> [THE RECORDS]
----------
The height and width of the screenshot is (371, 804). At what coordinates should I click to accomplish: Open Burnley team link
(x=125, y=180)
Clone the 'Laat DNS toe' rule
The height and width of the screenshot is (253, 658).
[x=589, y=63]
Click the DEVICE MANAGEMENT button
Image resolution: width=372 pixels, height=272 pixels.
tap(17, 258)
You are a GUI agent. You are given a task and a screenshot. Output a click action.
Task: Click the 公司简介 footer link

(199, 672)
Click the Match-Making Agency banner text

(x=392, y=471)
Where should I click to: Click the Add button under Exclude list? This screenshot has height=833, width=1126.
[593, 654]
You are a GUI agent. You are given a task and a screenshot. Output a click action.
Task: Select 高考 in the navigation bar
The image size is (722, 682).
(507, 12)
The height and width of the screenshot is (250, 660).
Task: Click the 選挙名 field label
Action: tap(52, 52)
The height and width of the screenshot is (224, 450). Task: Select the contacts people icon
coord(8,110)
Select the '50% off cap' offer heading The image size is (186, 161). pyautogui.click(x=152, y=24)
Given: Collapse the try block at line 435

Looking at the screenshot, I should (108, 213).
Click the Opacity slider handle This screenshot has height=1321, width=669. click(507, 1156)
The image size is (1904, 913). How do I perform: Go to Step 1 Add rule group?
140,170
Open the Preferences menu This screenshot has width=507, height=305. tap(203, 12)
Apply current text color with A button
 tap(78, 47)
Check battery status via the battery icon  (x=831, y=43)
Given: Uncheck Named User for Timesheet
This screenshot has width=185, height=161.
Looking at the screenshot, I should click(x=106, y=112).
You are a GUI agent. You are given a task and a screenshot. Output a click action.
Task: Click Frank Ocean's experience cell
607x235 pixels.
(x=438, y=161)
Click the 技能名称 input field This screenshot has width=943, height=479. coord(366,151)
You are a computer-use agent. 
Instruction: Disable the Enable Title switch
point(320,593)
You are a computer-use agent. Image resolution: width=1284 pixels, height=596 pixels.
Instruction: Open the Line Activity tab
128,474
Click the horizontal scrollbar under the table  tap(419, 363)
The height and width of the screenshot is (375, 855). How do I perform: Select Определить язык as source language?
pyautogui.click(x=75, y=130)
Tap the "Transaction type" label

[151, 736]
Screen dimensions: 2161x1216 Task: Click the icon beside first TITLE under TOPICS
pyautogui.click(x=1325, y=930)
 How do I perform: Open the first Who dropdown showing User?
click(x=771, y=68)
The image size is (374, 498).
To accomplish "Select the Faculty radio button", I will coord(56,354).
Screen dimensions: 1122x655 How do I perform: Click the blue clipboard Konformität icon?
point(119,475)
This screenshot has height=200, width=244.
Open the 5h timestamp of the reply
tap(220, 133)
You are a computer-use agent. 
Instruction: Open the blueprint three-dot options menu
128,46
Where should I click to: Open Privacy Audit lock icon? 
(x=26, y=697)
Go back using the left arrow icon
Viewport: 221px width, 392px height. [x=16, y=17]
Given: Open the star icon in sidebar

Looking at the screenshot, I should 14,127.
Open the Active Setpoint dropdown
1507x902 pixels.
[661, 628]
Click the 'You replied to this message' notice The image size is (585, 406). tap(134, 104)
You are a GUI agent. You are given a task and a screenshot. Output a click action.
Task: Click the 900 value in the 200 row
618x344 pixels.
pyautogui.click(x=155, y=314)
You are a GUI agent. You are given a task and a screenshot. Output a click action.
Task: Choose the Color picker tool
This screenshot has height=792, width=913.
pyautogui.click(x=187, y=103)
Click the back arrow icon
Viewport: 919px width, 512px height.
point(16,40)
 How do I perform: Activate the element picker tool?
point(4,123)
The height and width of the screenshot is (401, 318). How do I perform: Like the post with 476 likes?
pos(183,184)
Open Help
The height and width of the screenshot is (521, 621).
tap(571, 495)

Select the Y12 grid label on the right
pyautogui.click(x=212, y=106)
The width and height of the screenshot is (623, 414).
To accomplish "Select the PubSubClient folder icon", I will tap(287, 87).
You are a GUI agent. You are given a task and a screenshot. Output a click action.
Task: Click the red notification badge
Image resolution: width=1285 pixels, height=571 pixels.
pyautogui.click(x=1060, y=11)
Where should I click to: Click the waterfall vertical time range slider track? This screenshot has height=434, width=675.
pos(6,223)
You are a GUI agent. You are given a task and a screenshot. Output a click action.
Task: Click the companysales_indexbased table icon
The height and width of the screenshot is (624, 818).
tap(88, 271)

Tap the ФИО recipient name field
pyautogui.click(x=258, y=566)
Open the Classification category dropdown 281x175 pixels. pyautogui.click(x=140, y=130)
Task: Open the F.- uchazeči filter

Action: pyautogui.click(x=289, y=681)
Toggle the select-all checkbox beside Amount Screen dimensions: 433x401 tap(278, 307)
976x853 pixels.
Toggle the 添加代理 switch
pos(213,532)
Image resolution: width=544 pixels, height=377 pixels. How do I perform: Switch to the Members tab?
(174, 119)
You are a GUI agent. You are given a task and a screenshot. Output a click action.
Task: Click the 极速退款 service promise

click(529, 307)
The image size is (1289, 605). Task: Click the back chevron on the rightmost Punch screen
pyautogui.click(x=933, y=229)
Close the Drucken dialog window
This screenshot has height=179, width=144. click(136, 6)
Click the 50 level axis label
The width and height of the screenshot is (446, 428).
----------
> [REQUIRED ACTION]
Copy every line above in which the string "will" shows up.

> [RESULT OF THE TASK]
To accomplish "Select the Faculty radio button", I will coord(56,354).
To accomplish "Select the PubSubClient folder icon", I will tap(287, 87).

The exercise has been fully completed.